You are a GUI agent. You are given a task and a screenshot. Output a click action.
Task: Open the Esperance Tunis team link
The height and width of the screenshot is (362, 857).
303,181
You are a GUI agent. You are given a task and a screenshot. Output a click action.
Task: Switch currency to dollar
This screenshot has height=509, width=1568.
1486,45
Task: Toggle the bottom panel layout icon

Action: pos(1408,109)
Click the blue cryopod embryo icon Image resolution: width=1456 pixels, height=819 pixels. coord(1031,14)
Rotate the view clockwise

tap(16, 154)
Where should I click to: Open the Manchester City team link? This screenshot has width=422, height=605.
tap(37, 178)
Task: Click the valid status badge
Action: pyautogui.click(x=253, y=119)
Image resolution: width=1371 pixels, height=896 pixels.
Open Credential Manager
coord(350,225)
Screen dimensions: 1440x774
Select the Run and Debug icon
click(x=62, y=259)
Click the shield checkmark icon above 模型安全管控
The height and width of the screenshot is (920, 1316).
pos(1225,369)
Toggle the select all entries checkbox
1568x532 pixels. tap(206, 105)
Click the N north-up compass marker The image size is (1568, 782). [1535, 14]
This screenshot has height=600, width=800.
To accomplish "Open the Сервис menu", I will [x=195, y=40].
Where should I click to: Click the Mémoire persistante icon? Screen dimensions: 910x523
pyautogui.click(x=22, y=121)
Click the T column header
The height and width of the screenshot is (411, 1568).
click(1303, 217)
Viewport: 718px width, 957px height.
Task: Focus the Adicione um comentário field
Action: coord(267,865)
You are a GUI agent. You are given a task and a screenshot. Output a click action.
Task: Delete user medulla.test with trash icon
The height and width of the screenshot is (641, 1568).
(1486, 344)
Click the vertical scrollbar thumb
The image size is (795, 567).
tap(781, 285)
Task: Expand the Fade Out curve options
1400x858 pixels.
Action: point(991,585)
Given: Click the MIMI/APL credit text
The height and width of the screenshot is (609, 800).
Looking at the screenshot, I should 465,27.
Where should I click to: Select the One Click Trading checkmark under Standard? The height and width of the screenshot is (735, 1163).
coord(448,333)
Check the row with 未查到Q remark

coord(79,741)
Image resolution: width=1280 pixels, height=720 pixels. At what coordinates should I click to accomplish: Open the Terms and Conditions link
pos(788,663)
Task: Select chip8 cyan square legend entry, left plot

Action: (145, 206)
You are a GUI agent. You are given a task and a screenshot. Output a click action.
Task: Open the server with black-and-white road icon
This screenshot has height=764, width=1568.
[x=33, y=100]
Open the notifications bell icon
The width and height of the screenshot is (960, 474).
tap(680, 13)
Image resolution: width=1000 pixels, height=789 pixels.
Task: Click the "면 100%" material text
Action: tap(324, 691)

--------

Recast everything in the listing above from the line containing "Task: Toggle the bottom panel layout icon" down to the line containing "tap(16, 154)" as a numbered list, leaving out blank lines.

• Output of the exercise
1. Task: Toggle the bottom panel layout icon
2. Action: pos(1408,109)
3. Click the blue cryopod embryo icon Image resolution: width=1456 pixels, height=819 pixels. coord(1031,14)
4. Rotate the view clockwise
5. tap(16, 154)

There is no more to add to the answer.